La Fiscalía del estado —esa institución que siempre actúa con precisión quirúrgica— emitió un comunicado tan escueto como las explicaciones que ofrece sobre la desaparición de normalidad en la región. Los detenidos, que hasta ayer compartían café y confidencias con el difunto edil, fueron escoltados por un impresionante despliegue castrense que hubiera sido más útil si se hubiera desplegado antes del asesinato.
El guion de esta tragicomedia incluye a un personaje de nombre tan paradójico como “El Licenciado” —porque nada dice más “profesionalismo” que un criminal con título académico—, quien según las autoridades forma parte de una organización de emprendedores locales dedicada al comercio irregular de sustancias y alacranes. Esta iniciativa privada, conocida como Cártel Jalisco Nueva Generación, parece tener más influencia en la administración local que los propios partidos políticos.
Lo más hilarante de esta siniestra comedia es que el móvil del crimen permanece tan misterioso como los presupuestos municipales. Un alcalde independiente —esa rara avis en el ecosistema político mexicano— recibe siete proyectiles durante las festividades del Día de Muertos, mientras la ciudad celebraba la tradición de honrar a los difuntos con anticipada ofrenda.
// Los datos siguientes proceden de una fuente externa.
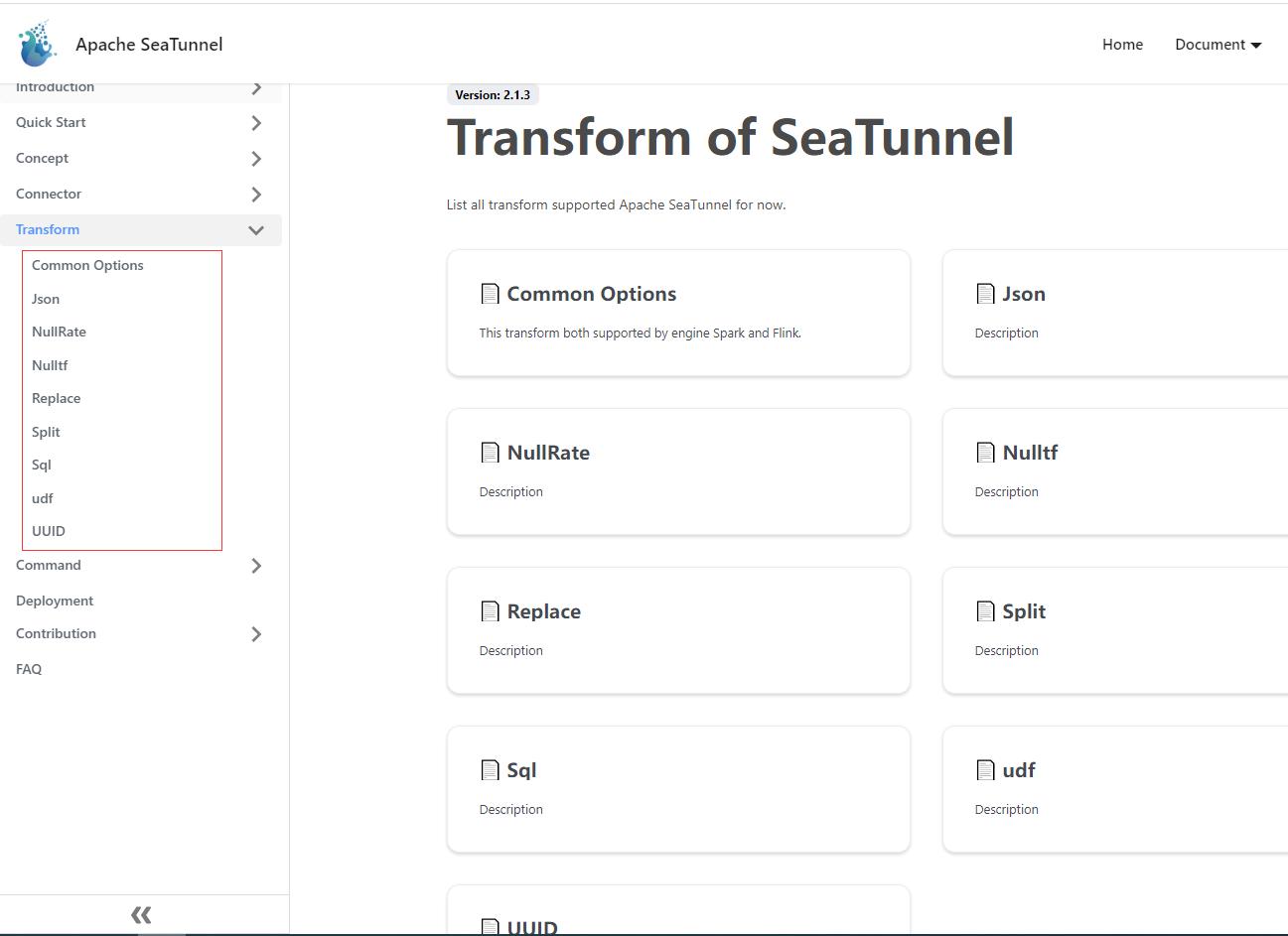Image resolution: width=1288 pixels, height=936 pixels.
Task: Expand the Quick Start sidebar section
Action: (256, 123)
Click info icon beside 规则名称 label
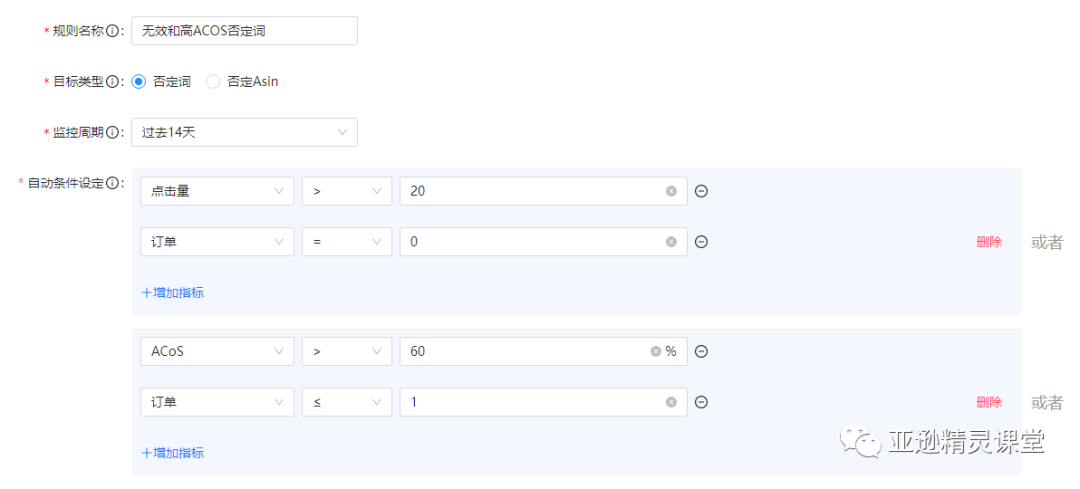This screenshot has width=1080, height=489. click(x=112, y=31)
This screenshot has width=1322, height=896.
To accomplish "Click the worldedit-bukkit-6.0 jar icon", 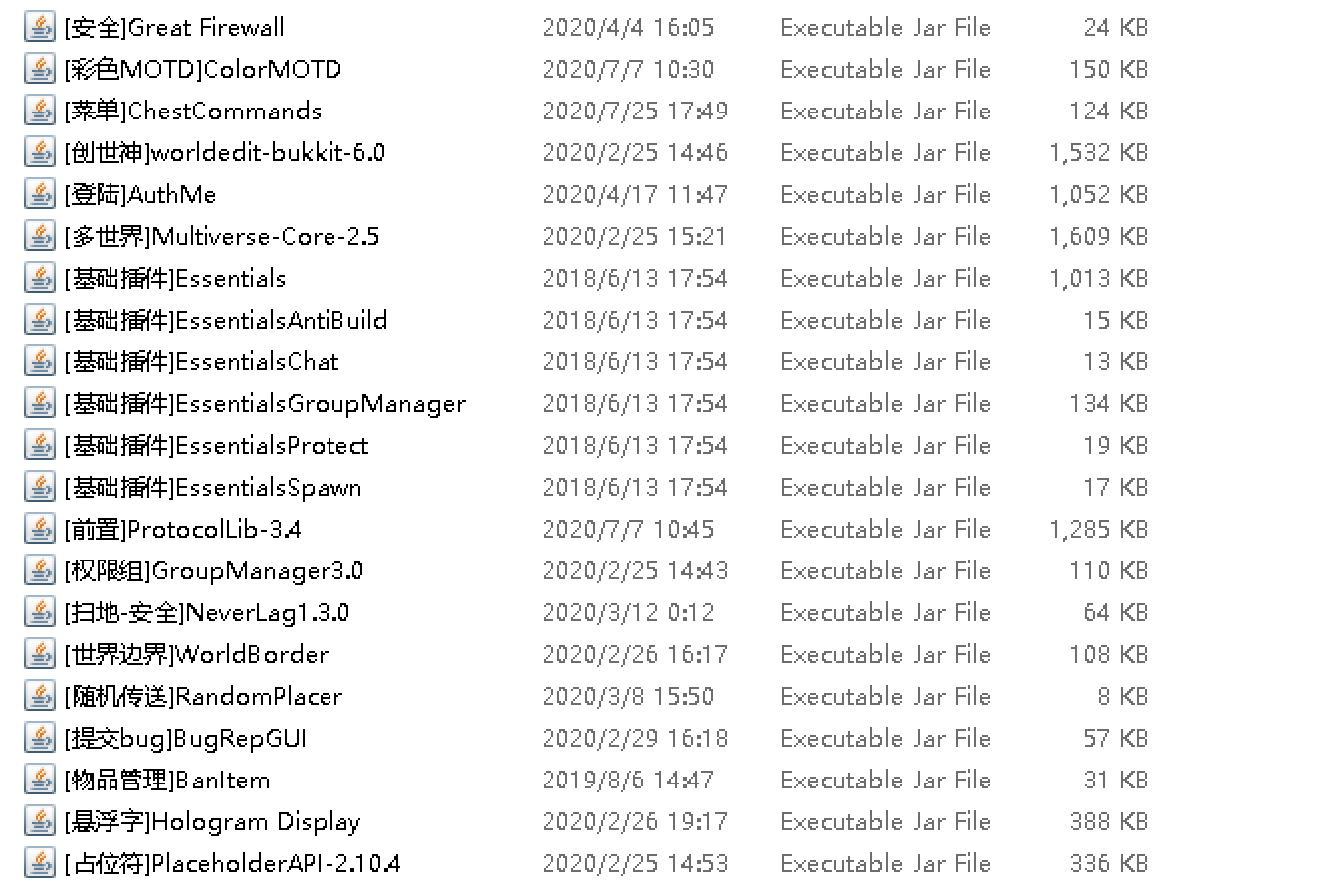I will (x=40, y=152).
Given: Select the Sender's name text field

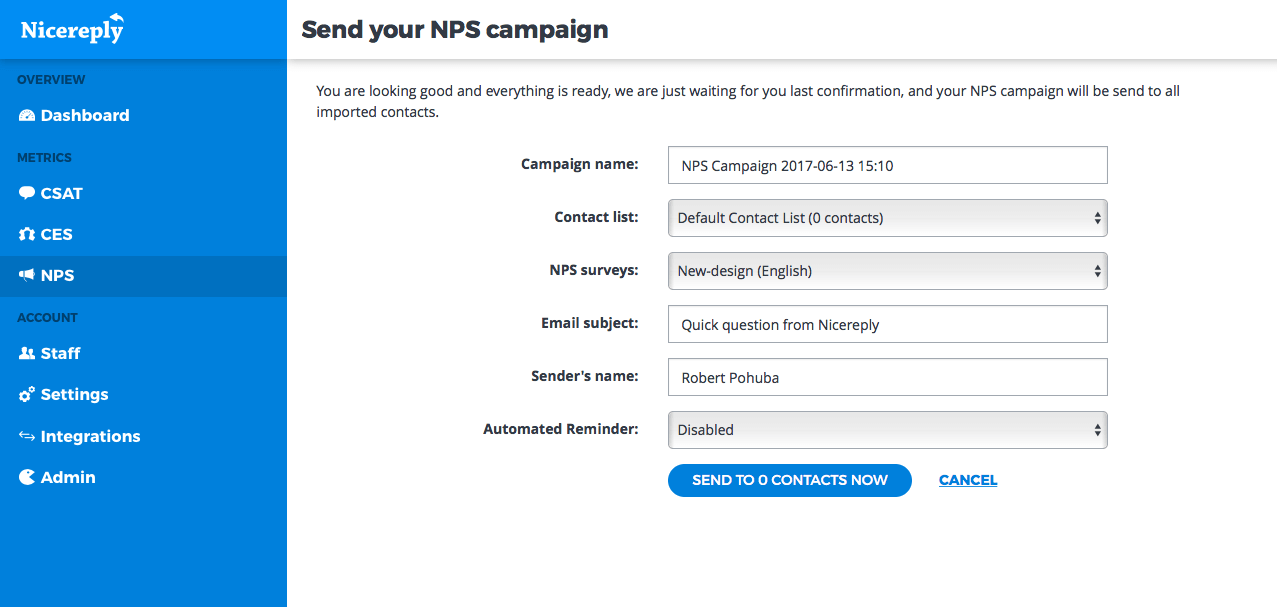Looking at the screenshot, I should [x=888, y=377].
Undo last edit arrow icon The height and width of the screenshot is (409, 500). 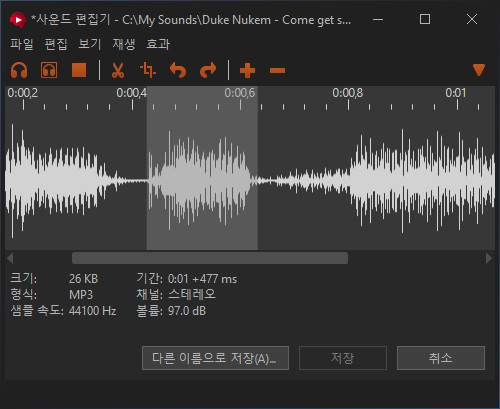pyautogui.click(x=178, y=70)
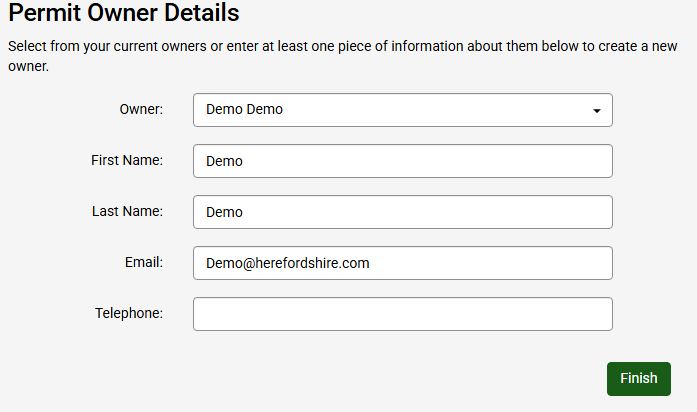
Task: Click the 'Last Name:' label
Action: [127, 211]
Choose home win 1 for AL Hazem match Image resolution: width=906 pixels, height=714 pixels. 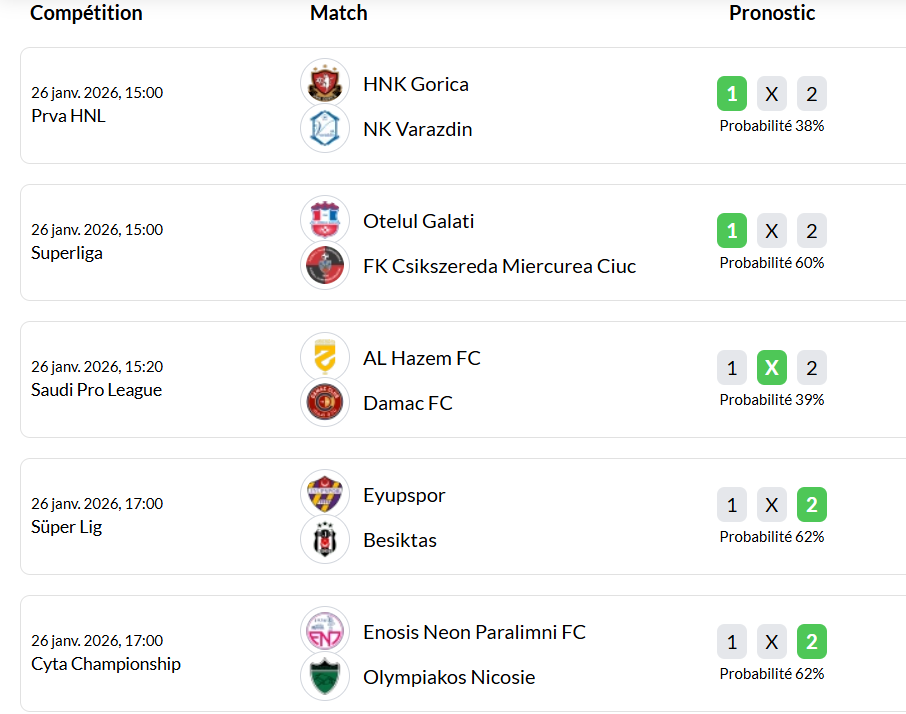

El joven sicario —un adolescente que debería estar preocupándose por sus calificaciones escolares— fue convenientemente silenciado en el lugar de los hechos, siguiendo el manual de “resolución eficiente de testigos”. Su compañero, el señor Fernando Josué, apareció posteriormente en una cuneta, completando así el tríptico de desapariciones convenientes.
Mientras tanto, en la plaza donde ocurrió el magnicidio, las velas y flores de cempasúchil se marchitan junto a las promesas de justicia. Los carteles manuscritos claman “Que La Paz no nos cueste la vida”, sin percatarse de que en Michoacán la paz se cotiza en el mercado negro a precio de bala.
La respuesta gubernamental no se hizo esperar: el “Plan Michoacán por la Paz y la Justicia” —nombre que evoca esos programas que se anuncian con bombo y platillo y se desvanecen como el humo— promete desplegar diez mil elementos federales en un territorio donde la ley parece haber firmado un armisticio con la ilegalidad.
La viuda del alcalde, ahora investida como nueva autoridad municipal, contemplaba entre lágrimas cómo sus antiguos colegas eran conducidos a las camionetas oficiales. Uno casi podría imaginar el drama shakespeariano: traición, ambición y esa delgada línea que separa a los servidores públicos de los servidores de intereses particulares.
En este gran teatro del absurdo que es la política mexicana, donde los cárteles tienen más continuidad que los gobiernos y donde los funcionarios bailan al son que les tocan —generalmente con metralletas—, la ciudadanía se queda con el consuelo de que, al menos por unos días, la ficción supera a la realidad en entretenimiento macabro.